Margret Branschofsky
Fri, 14 Mar 2003 12:58:18 -0800

DSpace Newsletter, Spring 2003

Response to DSpace Launch

The DSpace system was officially released as open source on November 4, 2003, to coincide with a symposium held at MIT on the problems of scholarly communication (on view at MIT World, http://web.mit.edu/mitworld/content/libraries/). Both the symposium and the code release were marked by a great deal of publicity, and the response so far has been phenomenal. Statistics from SourceForge, the system housing the open source code, indicate that DSpace has been downloaded by more than 2,500 organizations and individuals world-wide, over ten percent of which have been in direct contact with the DSpace team to indicate serious interest in deploying the system for their institution.

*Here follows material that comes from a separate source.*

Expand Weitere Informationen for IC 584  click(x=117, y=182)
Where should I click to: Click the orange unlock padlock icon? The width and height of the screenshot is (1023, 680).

In just four months we have begun to see the fruits of the open source process with several institutions helping us debug the system and make improvements to it. This is fantastic progress, and we are all excited by the interest and goodwill towards DSpace that we’re seeing.

New Release Scheduled

DSpace is currently at version 1.0.1 on SourceForge (http://sourceforge.net/projects/dspace/) with a new release planned for April 14. The next release will fix all the currently known major bugs, and add some badly needed features to the system, including: standard usage reports for Communities, improved quality control during submission, some features needed to support workflows typically associated with e-theses. Maybe more… We plan to keep DSpace on a quarterly release schedule if the work continues at the current pace. Feedback on this is very welcome.

Also recently released is a revised and updated set of technical documentation (version 1.0.1-1). The installation instructions have been extensively rewritten based on feedback from early implementers, and we’ve added sections on the system architecture and the administrative user interface. Anyone currently working with DSpace should consider picking up this documentation from SourceForge or at http://dspace.org/technology/system-docs/index.html.

A new addition to the team, Richard Rodgers, is serving as this year’s DSpace Federation Systems Manager. Richard is working on procedures for release management, and making changes to the DSpace code (i.e. fixing bugs or adding features). The list of currently identified bugs and new features is on SourceForge, where you’ll also find the dspace-tech listserv for asking and answering technical questions related to DSpace. Richard can be contacted at [EMAIL PROTECTED]


DSpace Federation


Finally, a word on the progress of the DSpace Federation. The Federation is still in the concept stage, but we’re making progress. Through grants from the Andrew W. Mellon Foundation and the Cambridge-MIT Institute, MIT Libraries are working with a small number of other large academic research institutions in the US, Canada, and the UK to test the application of DSpace in other university settings, to discuss what sort of multi-institutional federated services might usefully be built on the DSpace platform, and to explore how interoperability among these organizations’ systems may create a far more valuable resource than is possible through individual instantiations. For more information on these projects see http://dspace.org/news/newsletters/200301.html or contact the DSpace Federation project manager, Jackie Agnew, at [EMAIL PROTECTED]

There are a couple of things happening on the Federation front: we are getting detailed feedback from the seven partner institutions about the DSpace system technical issues, but also policy, service, and business issues that are critical to the successful implementation of an institutional repository. At the same time, we’re hearing from lots of other institutions about their plans for using the system, and what they like and dislike about it. All of this is helping us understand the support requirements for a system like DSpace.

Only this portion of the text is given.